At the age of twenty Smillie received his first art lessons from his father, James Smillie, an eminent steel engraver. Shortly thereafter, he studied landscape painting briefly with James MacDougal Hart. In 1862 he opened a studio in New York City and exhibited for the first time at the National Academy of Design, where he was elected an associate in 1864. Smillie spent most of his professional life in New York, but sketched for several summers in the White Mountains and in the Adirondacks. In 1871, he sketched in the Rockies and Yosemite Valley, and in 1874 in Florida.
In 1881 he married Nellie Sheldon Jacobs, formerly a pupil of his older brother, James D. Smillie, whith whom the couple subsequently shared a studio in New York. In 1885 George Smillie and his wife made an extended tour of Europe. He was elected an academician of the National Academy of Design in 1882 and served as recording secretary from 1892 to 1902. He was also an early member, and later an officer, of the American Water Color Society.

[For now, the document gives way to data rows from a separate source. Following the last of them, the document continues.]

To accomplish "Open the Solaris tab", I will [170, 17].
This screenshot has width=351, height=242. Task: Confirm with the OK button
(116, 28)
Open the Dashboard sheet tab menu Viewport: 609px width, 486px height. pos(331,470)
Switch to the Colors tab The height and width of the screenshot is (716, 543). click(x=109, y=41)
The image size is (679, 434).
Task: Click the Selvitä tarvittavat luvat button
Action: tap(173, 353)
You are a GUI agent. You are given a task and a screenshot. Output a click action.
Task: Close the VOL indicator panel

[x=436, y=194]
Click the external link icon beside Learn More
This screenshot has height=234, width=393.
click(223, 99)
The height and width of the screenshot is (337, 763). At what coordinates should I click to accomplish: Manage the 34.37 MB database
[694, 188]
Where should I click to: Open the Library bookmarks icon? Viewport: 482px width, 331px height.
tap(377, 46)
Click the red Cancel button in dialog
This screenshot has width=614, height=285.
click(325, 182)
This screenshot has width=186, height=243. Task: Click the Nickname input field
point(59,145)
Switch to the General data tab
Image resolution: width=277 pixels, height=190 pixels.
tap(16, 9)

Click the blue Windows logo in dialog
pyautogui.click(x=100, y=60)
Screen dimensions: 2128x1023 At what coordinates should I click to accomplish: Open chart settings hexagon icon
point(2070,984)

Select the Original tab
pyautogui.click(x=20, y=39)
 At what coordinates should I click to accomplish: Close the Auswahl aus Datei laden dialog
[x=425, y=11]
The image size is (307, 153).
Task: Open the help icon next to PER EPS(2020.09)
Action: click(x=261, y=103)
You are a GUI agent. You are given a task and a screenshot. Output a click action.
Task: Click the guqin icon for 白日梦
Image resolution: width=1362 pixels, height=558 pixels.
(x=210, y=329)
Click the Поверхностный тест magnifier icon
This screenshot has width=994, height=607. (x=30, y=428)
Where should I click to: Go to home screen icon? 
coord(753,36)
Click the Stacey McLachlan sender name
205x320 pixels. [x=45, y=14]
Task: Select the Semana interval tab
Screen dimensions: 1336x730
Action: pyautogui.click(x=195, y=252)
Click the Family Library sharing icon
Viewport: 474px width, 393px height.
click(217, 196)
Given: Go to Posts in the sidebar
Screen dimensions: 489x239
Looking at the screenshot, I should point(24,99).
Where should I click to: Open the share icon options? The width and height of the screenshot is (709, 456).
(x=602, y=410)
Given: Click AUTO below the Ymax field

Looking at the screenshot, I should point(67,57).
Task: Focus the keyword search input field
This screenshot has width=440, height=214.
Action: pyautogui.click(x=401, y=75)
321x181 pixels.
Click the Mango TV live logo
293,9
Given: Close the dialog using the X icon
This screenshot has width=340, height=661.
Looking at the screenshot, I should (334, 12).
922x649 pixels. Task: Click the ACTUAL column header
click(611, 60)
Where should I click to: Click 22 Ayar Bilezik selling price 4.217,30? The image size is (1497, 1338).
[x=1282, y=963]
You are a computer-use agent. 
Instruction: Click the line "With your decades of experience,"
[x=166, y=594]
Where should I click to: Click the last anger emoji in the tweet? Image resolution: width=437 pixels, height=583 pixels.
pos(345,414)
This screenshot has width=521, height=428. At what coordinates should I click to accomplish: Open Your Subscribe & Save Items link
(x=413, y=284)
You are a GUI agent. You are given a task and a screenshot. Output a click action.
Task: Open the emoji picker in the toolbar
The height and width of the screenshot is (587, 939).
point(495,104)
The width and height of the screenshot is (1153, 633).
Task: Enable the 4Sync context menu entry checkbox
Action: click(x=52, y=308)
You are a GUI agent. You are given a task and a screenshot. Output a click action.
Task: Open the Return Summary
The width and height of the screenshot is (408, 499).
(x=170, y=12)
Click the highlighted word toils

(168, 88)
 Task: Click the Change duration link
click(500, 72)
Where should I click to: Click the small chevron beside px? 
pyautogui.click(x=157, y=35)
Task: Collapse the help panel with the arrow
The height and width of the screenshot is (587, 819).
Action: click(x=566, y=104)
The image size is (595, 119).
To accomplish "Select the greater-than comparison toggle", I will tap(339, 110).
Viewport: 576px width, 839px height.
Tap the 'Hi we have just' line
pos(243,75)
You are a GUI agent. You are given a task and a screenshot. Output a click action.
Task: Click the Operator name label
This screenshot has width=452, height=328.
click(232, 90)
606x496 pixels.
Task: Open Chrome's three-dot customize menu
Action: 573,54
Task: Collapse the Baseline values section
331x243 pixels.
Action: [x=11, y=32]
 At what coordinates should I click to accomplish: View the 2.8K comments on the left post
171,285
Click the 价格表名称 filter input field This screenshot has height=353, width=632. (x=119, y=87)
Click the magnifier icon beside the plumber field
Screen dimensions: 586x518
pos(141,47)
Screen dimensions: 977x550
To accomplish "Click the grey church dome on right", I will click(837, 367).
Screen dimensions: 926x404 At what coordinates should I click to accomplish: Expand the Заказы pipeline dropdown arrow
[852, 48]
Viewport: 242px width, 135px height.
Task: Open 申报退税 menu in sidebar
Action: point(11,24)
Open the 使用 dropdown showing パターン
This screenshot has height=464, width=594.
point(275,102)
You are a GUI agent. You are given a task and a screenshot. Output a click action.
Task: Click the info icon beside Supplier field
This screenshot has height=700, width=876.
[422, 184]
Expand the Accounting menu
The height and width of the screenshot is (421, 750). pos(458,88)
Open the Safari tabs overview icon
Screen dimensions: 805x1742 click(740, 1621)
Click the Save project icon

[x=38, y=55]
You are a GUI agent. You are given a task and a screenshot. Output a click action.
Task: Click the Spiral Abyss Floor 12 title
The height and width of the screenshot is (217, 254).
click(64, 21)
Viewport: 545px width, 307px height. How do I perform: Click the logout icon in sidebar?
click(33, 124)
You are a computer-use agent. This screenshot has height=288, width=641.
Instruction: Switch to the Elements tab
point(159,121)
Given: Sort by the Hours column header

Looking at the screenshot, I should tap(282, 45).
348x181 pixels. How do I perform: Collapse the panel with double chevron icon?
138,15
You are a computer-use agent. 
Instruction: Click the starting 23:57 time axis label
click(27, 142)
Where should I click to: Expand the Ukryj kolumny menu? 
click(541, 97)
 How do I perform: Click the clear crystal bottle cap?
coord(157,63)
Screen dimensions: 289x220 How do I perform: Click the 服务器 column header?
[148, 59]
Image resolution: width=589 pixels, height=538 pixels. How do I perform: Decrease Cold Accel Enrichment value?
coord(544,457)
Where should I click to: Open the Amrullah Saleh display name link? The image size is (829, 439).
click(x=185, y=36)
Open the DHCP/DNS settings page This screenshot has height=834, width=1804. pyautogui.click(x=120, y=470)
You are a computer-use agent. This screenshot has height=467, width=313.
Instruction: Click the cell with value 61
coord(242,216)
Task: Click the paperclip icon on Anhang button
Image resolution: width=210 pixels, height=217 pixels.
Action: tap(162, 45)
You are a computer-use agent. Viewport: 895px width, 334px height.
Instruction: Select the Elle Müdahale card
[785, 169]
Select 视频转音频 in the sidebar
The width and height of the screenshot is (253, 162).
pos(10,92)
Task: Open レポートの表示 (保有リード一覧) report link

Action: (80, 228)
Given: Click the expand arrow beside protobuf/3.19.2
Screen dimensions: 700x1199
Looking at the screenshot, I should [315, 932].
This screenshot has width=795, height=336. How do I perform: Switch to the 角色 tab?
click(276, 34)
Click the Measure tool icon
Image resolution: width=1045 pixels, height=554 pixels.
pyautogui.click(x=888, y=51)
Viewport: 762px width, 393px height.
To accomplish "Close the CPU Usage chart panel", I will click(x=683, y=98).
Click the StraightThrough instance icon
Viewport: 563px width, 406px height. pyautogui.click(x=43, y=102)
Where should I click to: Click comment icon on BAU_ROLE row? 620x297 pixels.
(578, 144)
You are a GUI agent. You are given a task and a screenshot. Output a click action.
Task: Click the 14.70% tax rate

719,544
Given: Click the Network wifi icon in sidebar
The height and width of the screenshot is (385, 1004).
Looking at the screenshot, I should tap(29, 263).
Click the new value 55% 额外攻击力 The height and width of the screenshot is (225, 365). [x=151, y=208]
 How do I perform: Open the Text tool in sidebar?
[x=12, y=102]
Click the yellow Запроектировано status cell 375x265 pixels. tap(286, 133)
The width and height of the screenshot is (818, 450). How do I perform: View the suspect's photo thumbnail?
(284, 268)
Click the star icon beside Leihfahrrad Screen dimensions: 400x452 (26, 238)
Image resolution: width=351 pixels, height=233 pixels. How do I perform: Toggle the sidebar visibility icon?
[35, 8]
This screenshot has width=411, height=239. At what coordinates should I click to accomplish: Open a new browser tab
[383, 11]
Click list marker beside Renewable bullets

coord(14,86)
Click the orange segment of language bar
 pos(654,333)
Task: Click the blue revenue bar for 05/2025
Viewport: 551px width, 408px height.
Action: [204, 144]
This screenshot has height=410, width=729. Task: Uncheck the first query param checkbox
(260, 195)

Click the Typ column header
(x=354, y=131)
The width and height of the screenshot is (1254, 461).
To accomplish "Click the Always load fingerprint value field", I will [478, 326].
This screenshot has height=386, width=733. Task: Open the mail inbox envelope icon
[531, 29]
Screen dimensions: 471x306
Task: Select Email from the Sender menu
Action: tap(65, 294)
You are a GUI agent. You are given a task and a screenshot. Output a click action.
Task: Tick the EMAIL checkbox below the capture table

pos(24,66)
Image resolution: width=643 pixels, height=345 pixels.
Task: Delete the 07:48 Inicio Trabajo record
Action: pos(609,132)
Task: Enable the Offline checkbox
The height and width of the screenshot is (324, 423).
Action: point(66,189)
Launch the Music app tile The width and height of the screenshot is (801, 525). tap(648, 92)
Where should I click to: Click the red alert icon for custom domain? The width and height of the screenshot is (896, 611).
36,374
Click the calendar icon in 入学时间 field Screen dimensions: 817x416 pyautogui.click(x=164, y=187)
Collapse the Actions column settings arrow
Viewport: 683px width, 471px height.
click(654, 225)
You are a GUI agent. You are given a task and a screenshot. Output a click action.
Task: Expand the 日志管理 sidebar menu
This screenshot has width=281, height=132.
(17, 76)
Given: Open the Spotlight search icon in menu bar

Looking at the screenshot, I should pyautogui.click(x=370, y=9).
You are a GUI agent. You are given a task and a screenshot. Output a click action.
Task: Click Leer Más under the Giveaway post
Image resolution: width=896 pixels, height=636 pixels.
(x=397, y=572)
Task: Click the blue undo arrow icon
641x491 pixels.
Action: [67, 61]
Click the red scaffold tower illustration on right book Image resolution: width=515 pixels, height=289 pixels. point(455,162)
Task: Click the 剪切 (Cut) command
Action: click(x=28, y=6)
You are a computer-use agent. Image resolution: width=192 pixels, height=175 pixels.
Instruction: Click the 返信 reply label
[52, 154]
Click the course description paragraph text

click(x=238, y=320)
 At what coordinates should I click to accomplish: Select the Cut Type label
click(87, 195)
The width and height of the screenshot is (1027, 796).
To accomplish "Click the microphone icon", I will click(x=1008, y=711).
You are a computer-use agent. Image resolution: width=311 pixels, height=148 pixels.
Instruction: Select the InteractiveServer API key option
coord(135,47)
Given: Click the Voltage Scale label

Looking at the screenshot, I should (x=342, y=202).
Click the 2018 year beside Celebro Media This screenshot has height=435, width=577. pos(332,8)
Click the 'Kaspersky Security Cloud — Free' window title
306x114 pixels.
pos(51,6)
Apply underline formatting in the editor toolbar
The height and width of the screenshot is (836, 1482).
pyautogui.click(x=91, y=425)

A member of one of the most active and influential families in the art circles of New York City, George Smillie was acquainted at an early age with his father's many engraved translations from such American landscapists as Thomas Cole, Asher Durand, and Jasper Cropsey. Quite naturally then, he was able to embrace a wide range of landscape subjects, from quiet New England meadows to bold mountain passages and rocky coastlines. His most popular subject matter, however, was to be found in the interior and along the shores of Long Island.
Peter Bermingham American Art in the Barbizon Mood (Washington, D.C.: National Collection of Fine Arts and Smithsonian Institution Press, 1975)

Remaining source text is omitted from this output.